Outcomes-Based Arrangements for Gene & Cell Therapies
- WHY OBAs?
- Risk-sharing - OBAs tie reimbursement to pre-determined clinical outcomes. If the therapy does not work or is not as durable as intended for an individual patient, the pharmaceutical company would be contractually obligated to provide a rebate or partial refund to the payer.
- Cost savings to the healthcare system - Gene and cell therapies are intended to be durable treatments so their costs will be offset by expenses that would otherwise be incurred by the patient for standard treatment.
- Access for patients - By mitigating some of the risks and costs borne by the payer, OBAs should facilitate patients' access to these life-altering therapies.
- HOW CAN STATE MEDICAID PROGRAMS USE OBAs FOR GENE AND CELL THERAPIES?
- Centers for Medicare & Medicaid Services (CMS) Regulation – Under a new CMS federal regulation effective July 1, 2022, state Medicaid programs may opt into OBAs offered by pharmaceutical companies so they can get money back if a patient does not respond to treatment and get the best price offered to private insurers.
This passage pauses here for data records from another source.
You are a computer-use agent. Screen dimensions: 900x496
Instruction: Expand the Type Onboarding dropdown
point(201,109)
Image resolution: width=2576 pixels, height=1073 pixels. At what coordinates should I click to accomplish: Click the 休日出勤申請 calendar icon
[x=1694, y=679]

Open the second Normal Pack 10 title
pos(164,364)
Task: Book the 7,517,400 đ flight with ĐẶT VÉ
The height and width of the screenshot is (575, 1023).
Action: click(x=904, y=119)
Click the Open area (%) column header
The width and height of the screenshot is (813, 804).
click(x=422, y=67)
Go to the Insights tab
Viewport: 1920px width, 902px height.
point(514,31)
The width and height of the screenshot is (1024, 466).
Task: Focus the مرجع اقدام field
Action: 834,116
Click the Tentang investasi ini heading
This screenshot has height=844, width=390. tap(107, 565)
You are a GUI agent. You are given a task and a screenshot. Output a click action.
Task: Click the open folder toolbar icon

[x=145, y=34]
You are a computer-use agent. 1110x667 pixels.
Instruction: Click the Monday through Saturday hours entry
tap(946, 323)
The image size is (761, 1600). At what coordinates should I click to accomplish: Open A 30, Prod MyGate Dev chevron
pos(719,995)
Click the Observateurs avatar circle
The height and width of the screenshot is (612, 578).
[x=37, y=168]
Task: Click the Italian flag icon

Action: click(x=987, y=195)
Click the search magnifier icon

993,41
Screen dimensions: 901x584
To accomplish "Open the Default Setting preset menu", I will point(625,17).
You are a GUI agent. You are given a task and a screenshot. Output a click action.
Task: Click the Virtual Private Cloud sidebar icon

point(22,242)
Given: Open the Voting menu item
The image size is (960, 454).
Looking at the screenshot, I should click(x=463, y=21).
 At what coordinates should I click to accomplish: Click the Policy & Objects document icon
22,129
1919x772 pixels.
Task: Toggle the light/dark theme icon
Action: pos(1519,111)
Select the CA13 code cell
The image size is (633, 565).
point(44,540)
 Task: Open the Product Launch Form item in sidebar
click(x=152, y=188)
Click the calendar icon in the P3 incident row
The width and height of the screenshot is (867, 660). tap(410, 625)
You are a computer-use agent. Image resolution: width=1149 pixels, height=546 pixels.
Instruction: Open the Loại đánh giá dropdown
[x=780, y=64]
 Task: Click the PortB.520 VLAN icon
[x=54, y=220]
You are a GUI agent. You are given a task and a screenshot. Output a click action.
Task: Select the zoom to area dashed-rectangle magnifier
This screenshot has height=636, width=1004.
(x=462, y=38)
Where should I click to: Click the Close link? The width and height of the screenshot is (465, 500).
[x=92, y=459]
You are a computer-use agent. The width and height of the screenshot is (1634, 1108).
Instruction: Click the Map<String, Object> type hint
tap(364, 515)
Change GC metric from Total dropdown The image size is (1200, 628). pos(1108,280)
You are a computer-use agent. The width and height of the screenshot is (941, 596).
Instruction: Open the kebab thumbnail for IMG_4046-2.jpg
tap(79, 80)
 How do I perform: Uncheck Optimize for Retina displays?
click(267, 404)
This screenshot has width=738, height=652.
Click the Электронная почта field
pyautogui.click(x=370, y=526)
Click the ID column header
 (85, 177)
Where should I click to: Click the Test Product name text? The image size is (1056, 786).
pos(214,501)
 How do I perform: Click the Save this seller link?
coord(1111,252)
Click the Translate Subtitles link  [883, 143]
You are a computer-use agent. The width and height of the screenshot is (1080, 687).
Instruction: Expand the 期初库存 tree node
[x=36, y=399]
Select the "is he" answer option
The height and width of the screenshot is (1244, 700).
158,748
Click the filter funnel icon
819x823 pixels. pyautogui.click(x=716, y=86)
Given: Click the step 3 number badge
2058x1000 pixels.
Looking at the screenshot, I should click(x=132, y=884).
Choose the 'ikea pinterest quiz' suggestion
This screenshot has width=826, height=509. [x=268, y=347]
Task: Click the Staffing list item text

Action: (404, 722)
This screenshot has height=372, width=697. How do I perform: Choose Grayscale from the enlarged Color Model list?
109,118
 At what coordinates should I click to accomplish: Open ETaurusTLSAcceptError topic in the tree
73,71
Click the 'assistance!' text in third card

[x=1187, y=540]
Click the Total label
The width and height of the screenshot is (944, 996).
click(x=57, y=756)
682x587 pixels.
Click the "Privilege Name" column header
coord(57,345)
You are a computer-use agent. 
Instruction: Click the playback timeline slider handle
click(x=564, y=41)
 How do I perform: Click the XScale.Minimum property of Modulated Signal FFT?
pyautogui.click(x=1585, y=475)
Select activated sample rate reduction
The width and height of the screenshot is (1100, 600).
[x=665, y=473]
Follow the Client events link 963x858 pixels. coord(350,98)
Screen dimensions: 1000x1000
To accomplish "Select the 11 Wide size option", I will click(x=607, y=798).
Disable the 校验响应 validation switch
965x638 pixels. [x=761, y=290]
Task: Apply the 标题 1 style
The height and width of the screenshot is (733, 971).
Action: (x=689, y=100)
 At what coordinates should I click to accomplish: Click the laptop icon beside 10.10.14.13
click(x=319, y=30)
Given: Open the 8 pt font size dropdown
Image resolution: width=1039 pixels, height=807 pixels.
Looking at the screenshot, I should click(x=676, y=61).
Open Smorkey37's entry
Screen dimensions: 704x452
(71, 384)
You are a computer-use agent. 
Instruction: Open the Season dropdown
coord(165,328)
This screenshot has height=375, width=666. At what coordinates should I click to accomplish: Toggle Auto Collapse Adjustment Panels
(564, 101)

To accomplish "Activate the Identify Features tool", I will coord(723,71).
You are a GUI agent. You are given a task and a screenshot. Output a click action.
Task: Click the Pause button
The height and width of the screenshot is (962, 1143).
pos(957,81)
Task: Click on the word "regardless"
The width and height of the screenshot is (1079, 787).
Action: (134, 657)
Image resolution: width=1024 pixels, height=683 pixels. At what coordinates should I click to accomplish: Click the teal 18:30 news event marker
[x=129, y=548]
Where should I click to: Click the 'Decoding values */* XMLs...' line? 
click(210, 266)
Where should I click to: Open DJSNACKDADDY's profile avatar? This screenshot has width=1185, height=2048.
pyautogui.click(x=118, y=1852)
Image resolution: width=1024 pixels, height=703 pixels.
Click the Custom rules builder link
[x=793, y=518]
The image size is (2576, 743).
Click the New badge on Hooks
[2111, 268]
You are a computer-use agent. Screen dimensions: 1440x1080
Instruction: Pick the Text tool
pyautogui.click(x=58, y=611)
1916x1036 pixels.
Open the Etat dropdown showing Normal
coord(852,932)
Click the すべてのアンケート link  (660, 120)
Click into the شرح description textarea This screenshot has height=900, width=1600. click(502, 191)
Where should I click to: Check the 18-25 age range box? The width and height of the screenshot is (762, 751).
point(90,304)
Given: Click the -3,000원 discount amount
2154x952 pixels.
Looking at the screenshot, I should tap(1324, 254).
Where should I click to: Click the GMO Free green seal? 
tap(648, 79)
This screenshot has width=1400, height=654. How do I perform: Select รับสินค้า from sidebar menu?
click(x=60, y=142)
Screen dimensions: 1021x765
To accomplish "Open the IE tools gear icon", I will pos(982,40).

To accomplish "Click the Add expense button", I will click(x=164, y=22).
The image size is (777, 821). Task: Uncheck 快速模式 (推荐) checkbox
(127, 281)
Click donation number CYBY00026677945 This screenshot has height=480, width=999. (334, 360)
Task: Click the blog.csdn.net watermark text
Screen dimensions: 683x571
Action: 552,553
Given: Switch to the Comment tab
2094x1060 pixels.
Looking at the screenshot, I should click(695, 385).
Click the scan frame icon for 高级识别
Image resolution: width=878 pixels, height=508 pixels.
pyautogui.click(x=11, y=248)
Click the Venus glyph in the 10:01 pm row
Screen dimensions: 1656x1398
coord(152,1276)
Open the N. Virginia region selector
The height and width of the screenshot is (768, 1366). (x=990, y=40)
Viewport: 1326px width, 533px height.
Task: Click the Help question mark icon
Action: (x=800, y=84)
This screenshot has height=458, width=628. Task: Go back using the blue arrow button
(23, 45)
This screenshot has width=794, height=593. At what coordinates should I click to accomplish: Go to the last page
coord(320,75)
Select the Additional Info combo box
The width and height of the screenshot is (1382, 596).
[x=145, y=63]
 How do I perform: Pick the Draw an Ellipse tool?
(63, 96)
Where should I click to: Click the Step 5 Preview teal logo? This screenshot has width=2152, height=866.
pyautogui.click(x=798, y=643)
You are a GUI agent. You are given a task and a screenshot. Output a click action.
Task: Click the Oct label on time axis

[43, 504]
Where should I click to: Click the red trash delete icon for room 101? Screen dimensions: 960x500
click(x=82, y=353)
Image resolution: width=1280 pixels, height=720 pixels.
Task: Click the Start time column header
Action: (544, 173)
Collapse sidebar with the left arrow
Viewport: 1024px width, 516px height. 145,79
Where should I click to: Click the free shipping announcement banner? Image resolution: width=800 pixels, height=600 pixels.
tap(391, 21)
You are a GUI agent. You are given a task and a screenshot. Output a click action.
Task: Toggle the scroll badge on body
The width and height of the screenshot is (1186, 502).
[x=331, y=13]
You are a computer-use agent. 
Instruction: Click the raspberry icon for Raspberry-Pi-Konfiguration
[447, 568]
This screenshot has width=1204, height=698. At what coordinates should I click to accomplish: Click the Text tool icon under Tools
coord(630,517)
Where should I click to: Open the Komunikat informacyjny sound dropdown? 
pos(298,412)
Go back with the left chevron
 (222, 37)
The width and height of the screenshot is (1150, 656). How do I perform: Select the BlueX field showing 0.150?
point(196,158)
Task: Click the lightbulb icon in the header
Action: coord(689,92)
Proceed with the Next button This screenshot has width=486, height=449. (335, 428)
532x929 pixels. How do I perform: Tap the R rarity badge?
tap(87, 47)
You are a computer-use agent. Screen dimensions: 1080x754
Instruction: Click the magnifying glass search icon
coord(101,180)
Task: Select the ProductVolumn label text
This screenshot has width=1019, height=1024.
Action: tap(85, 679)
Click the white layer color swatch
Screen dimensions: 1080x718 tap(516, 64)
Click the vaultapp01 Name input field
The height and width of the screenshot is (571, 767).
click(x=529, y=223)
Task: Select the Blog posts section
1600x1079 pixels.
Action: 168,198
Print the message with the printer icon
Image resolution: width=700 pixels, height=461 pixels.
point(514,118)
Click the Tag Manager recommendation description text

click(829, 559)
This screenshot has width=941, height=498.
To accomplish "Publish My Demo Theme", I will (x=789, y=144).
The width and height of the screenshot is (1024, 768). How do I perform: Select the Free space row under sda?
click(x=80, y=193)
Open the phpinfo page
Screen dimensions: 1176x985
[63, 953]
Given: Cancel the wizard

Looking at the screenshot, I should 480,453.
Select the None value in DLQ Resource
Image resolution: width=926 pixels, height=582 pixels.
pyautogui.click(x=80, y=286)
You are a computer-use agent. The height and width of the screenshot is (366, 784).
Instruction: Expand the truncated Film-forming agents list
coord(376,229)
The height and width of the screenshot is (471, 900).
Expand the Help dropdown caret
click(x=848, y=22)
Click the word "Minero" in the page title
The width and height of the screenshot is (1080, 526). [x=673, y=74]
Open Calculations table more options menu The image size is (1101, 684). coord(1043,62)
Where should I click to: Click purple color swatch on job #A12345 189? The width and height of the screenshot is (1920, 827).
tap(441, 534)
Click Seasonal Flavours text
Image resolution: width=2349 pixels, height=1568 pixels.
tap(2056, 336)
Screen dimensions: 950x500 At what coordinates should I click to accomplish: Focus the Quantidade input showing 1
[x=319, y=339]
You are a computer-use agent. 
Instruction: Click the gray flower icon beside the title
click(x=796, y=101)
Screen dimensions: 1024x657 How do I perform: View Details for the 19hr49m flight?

This regulatory pathway is called the “multiple best price approach.”
- Medicaid State Plan Amendment (SPA) – In the alternative, a state can choose to submit a State Plan Amendment (SPA) to CMS. A SPA is a request to the federal government for changes in how a state administers its Medicaid program. Through a SPA, a state can seek explicit approval from the agency to enter into an OBA via an approved template. (A SPA is not necessary with the CMS multiple best price approach.)
- Legislation – Some states that decide to pursue a SPA will require legislation either because (1) they need a new law, or (2) the Medicaid agency wants the OK from the legislature prior to adopting OBAs. A great model for legislation passed in Texas in 2019.